The practice of foot binding began in the Sung dynasty (960-976 BC), reportedly to imitate an imperial concubine who was required to dance with her feet bound. By the 12th century, the practice was widespread and more severe — girls’ feet were bound so tightly and early in life that they were unable to dance and had difficulty walking. By the time a girl turned three years old, all her toes but the first were broken, and her feet were bound tightly with cloth strips to keep her feet from growing larger than 10 cm, about 3.9 inches.

Too bad modern America has taken it up .

With vanity always in fashion and shoes reaching iconic cultural status, women are having parts of their toes lopped off to fit into the latest Manolo Blahniks or Jimmy Choos. Cheerful how-to stories about these operations have appeared in women’s magazines and major newspapers and on television news programs.

Hey, at least it’s voluntary.

(Second link via Follow Me Here )

Comments

Men forcibly mutilating women's feet = tragedy. Women doing it voluntarily to themselves = comedy.

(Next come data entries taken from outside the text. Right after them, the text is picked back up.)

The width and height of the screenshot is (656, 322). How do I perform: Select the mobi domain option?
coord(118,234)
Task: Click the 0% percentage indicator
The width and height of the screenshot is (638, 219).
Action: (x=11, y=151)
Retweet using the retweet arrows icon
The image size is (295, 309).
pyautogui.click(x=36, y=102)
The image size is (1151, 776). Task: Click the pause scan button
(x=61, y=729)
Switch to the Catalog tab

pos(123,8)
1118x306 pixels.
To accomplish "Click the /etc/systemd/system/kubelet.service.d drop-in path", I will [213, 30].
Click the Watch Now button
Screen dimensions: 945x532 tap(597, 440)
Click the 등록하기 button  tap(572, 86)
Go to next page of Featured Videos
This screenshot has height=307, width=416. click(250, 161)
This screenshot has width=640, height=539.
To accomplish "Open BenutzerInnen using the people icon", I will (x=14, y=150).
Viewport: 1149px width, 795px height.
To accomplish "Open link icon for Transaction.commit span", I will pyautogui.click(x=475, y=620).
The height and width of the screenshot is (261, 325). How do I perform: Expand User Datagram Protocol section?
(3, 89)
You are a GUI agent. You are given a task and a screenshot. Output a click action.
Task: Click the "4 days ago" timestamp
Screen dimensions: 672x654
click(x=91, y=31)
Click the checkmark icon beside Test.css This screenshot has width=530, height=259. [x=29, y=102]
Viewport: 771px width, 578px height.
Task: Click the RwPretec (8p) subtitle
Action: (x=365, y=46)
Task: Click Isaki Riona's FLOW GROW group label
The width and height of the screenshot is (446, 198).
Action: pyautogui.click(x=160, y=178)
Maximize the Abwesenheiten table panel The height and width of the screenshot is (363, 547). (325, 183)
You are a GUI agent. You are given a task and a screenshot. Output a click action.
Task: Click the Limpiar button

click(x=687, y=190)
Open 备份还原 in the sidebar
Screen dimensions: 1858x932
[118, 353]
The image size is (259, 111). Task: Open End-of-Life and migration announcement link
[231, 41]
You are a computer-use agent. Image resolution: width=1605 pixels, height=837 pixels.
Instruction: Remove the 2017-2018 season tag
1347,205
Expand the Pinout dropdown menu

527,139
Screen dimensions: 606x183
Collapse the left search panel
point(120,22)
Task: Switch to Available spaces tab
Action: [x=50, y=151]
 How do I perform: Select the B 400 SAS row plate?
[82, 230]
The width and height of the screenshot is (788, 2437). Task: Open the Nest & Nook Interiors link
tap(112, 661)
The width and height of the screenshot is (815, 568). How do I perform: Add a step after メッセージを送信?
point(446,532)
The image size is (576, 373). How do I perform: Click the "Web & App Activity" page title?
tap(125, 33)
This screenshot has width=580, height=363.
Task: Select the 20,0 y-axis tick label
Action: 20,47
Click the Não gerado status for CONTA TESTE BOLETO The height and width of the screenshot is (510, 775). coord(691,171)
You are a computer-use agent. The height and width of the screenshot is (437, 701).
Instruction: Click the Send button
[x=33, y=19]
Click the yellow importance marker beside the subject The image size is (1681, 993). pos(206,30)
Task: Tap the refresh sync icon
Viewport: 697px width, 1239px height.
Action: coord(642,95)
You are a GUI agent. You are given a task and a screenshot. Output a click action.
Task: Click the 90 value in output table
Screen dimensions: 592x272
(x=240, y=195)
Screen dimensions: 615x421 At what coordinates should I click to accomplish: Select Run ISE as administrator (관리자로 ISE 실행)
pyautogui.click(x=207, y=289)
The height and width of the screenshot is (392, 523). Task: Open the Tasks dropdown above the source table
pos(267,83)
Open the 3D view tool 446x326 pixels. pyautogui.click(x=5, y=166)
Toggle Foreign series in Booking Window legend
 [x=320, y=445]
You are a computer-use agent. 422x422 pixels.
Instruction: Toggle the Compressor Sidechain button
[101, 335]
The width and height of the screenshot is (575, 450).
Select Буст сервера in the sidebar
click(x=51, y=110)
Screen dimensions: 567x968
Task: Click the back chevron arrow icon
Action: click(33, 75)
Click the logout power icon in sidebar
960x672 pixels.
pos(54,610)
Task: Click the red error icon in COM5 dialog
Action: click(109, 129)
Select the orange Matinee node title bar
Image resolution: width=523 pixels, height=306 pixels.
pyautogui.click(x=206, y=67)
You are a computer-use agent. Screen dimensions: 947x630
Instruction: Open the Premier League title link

Well, one could really just consider any form of cosmetic surgery a form of voluntary mutilation. And there certainly is a lot of that going on in America today. One wonders what future generations will make of this.

Even the Chinese foot binding wasn't mandatory. Footbinding was actually illegal during the Yuan Dynasty 1279-1368 (Kublai Khan). But it was considered a way to show who was ethnic Chinese and it continued. The banning of footbinding was actually a bad move for women, who had plenty of freedom before hand. But of course, leaving the house would prove they were breaking the law by having bound feet, so women became homebound as well as footbound.

And it wasn't men forcibly binding women's feet. It was women forcibly binding women's feet. It was mother's doing it to daughters.

I have done much reserch on foot binding and have much knolege on the subject. In my studies I have found that foot binding did not start in the sung dynasty but in the Hung dynasty.